Electricity has always been notoriously difficult to store. Battery technology cannot seem to keep up with the ever progressing electronics it's attached to.
Perhaps Tesla is aware of this and is looking to other technologies for powering their vehicles?

I've always liked the concept of hydrogen fuel cells personally.
 
I've always liked the concept of hydrogen fuel cells personally.

Hydrogen is not a source of energy, it's a storage of energy. You can't mine hydrogen. You either produce it from water or from hydrocarbons, which doesn't solve our current problems.
 
Hydrogen is not a source of energy, it's a storage of energy. You can't mine hydrogen. You either produce it from water or from hydrocarbons, which doesn't solve our current problems.
This thread seems to be focused on storage. It seems most relevant to me.
You can use wind power in producing the hydrogen if you like.
 
Exactly, hydrogen is just the medium for transporting energy from a source to it's load, and can be accomplisehed as quickly as filling an ICE's fuel tank.
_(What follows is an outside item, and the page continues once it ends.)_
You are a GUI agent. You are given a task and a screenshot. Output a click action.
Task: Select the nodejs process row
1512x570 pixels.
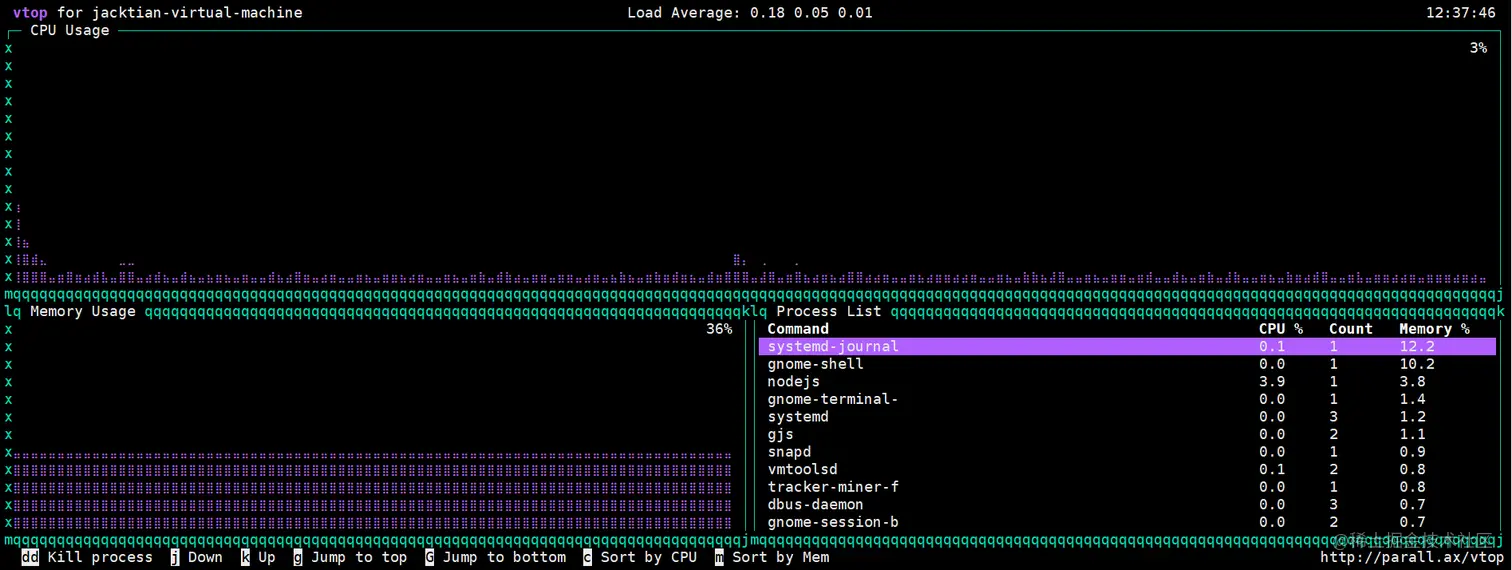click(x=1127, y=382)
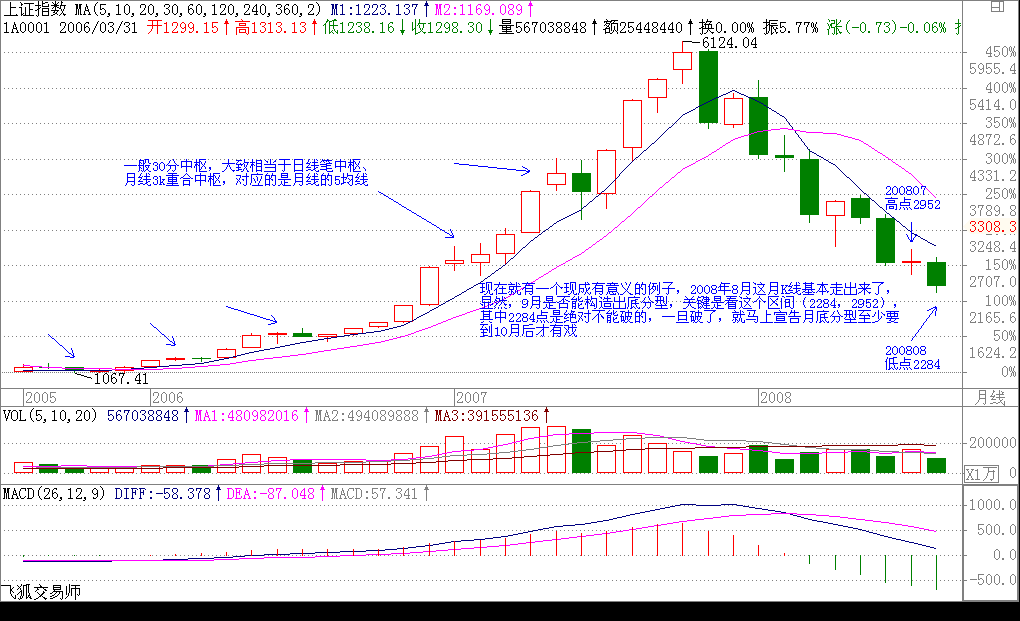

How that energy is harnessed like solar or power station etc, is not the point. The point is it can be charging at home while you are driving around. When you start to run out of hydrogen, you just pop home and fill the tank again and in a few minutes your on your way again.
It's quicker and has a much larger range than battery power IMO.

Down side is the precious metal catalysts :facepalm:
It's possible I'm talking nonsense of course but I can't see any other big show stoppers with this technology?
 
And so the electric car dies. With thunderous applause.

Nobody is ever going to develop the market unless there is money in it, and patents mean money.